Così ho attraversato i miei giorni di permanenza ad una settimana di seminari ed incontri decisamente interessante tenutosi a Trevi, L’insurrezione della nuova umanità (sull’incontro e sulle mie impressioni esterne al focus di questo pezzo potete leggerne sul sito Darsi Pace).
Ed ecco, quella frase buttata lì quasi per caso all’atto della mia presentazione, io sono un astrofisico, sì è presto rivelata un formidabile generatore di incontri, colloqui, conversazioni. Un catalizzatore indomito e potente di aperture, spunti, approfondimenti, domande, confronti. Fatti della pasta più preziosa che si può trovare in circolazione, fatti di vera umanità.
Vi avverto: sull’essere astrofisico in mezzo a tanta umanità in ricerca, potrei riempire un libro. Da chi mi raccontava dello stupore dei “suoi” soldati in Afghanistan davanti al cielo stellato, a chi mi domandava dei destini ultimi del cosmo, a chi voleva sapere cosa la scienza ci dice dei multiversi e delle proiezioni olografiche con le quali secondo alcuni modelli matematici si immagina l’universo, a discussioni su quel che dicono persone come la Giuliana Conforto, a tante tante altre ricche occasioni di dialogo.
Alla fine mi sono convinto che sì, c’è bisogno di più astrofisici in giro. Tanto che mi verrebbe da dire, conviene disperderne qualcuno un po’ in ogni ambiente (va bene anche uno per chilometro quadro, come prima stima).

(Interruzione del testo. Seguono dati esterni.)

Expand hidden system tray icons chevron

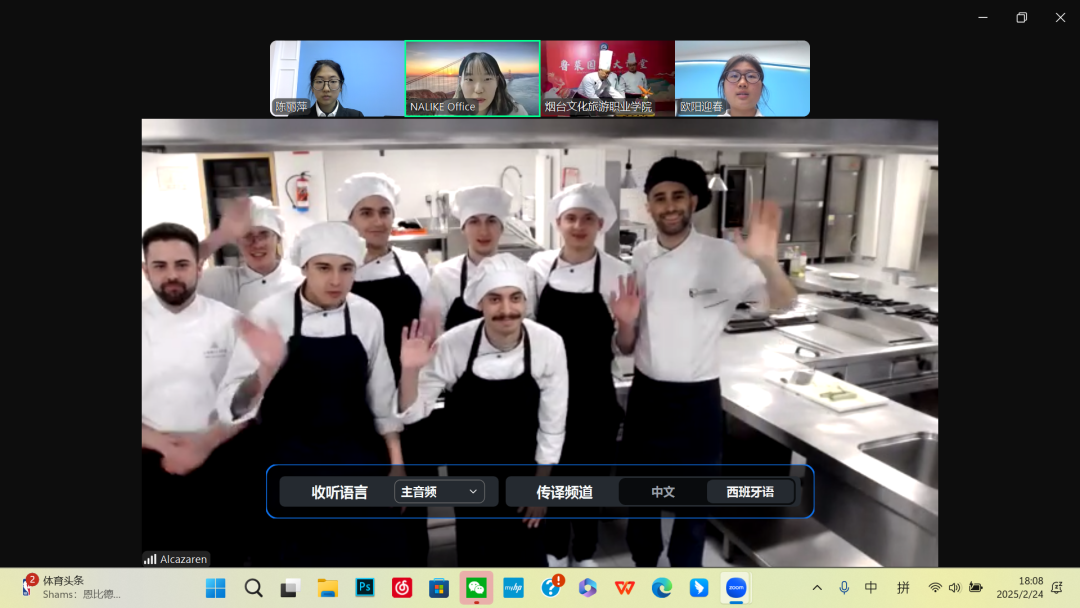(817, 588)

C’è una grande fame di senso, di significato, avvertibile ormai a tutti i livelli.

Questo è abbastanza evidente per quasi tutti (ed è il motivo fondante, tra l’altro, di iniziative come quella di Trevi). Ma il fatto bello e forse non ampiamente meditato, è che questa domanda del chi siamo si incontra e si ibrida quasi inevitabilmente con la domanda del dove siamo. Dove siamo a vasta scala — ovvero cosa è tutto quello che esiste intorno a me.
E non per gioco, o per passatempo intellettuale: perché mi serve per capire cosa c’è dentro di me.

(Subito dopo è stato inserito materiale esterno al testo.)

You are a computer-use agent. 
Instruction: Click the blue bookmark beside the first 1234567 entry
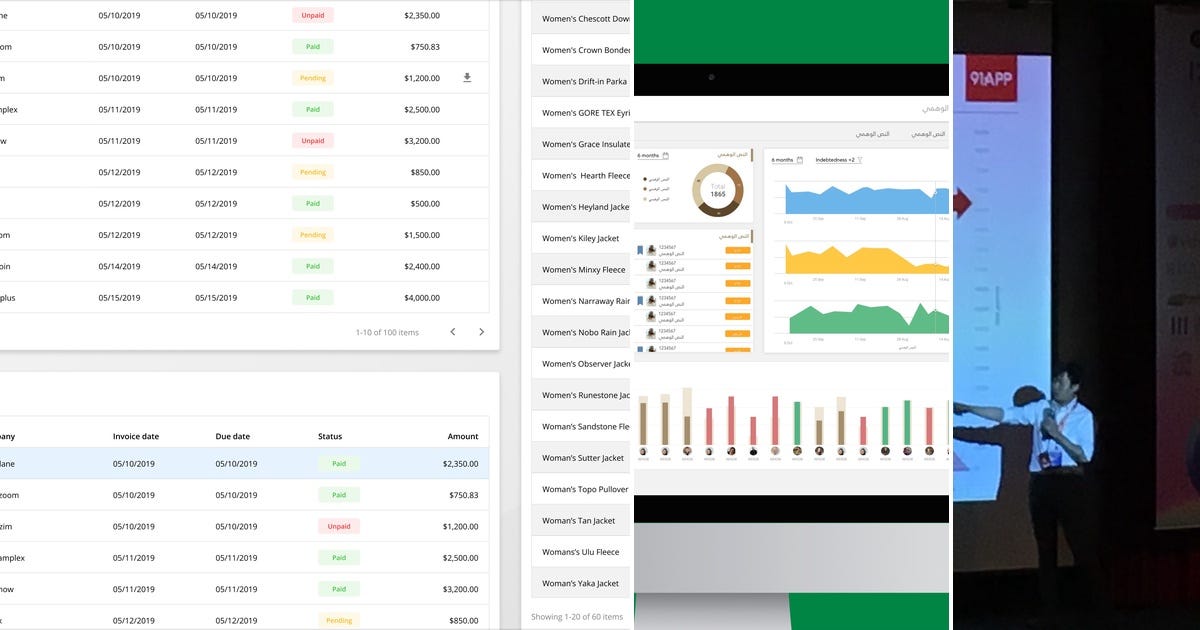click(x=638, y=248)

Non c’è niente da fare: devo (anche) capire dove sono per capire profondamente chi sono.

In fin dei conti è stato sempre così, fin dai tempi più antichi. Le stelle — lo sappiano o meno— hanno sempre avuto a che vedere con noi, con il nostro stesso destino. E se oggi giustamente rigettiamo l’astrologia come tentativo credibile di connessione tra l’infinitamente grande e il nostro piccolo, ci tocca comunque di fare il salto, di inventare ed abitare un nuovo modo di collegarci agli astri.
Voglio dire: se finalmente all’astrologia non ci crediamo più, al di là della curiosità o del folklore (e senza dimenticare comunque che per molto tempo è stata intimamente legata all’astronomia stessa, in maniera difficilmente rescindibile), forse vuol dire che da adesso in poi l’astronomia stessa si deve far parte di quella carica di umanità che comunque è parte vitale del nostro vivere e della nostra connessione con il cosmo.
L’astronomia, l’astrofisica si prestano assai bene a fare da cornice ad un nuovo modo di concepire la scienza nel suo insieme, ad una AltraScienza dove tutte le discipline possano non più contrapporsi ma accomodarsi l’una vicino all’altra, in modo dialogico e non conflittuale (quel modo che è stato il perno vivo dell’esperimento di Trevi).
L’astronomia, che scopre sempre di più di abitare un universo misteriosamente relazionale e compartecipe in qualche misura di quel che accade al suo interno, può e deve iniziare ora la paziente tessitura di un quadro nuovo della struttura del cosmo. Nel quale l’uomo, finalmente, può riprendere il posto che gli spetta: quel punto privilegiato in cui l’universo stesso si ricomprende e si abbraccia, in una misteriosa profondissima connessione con tutto.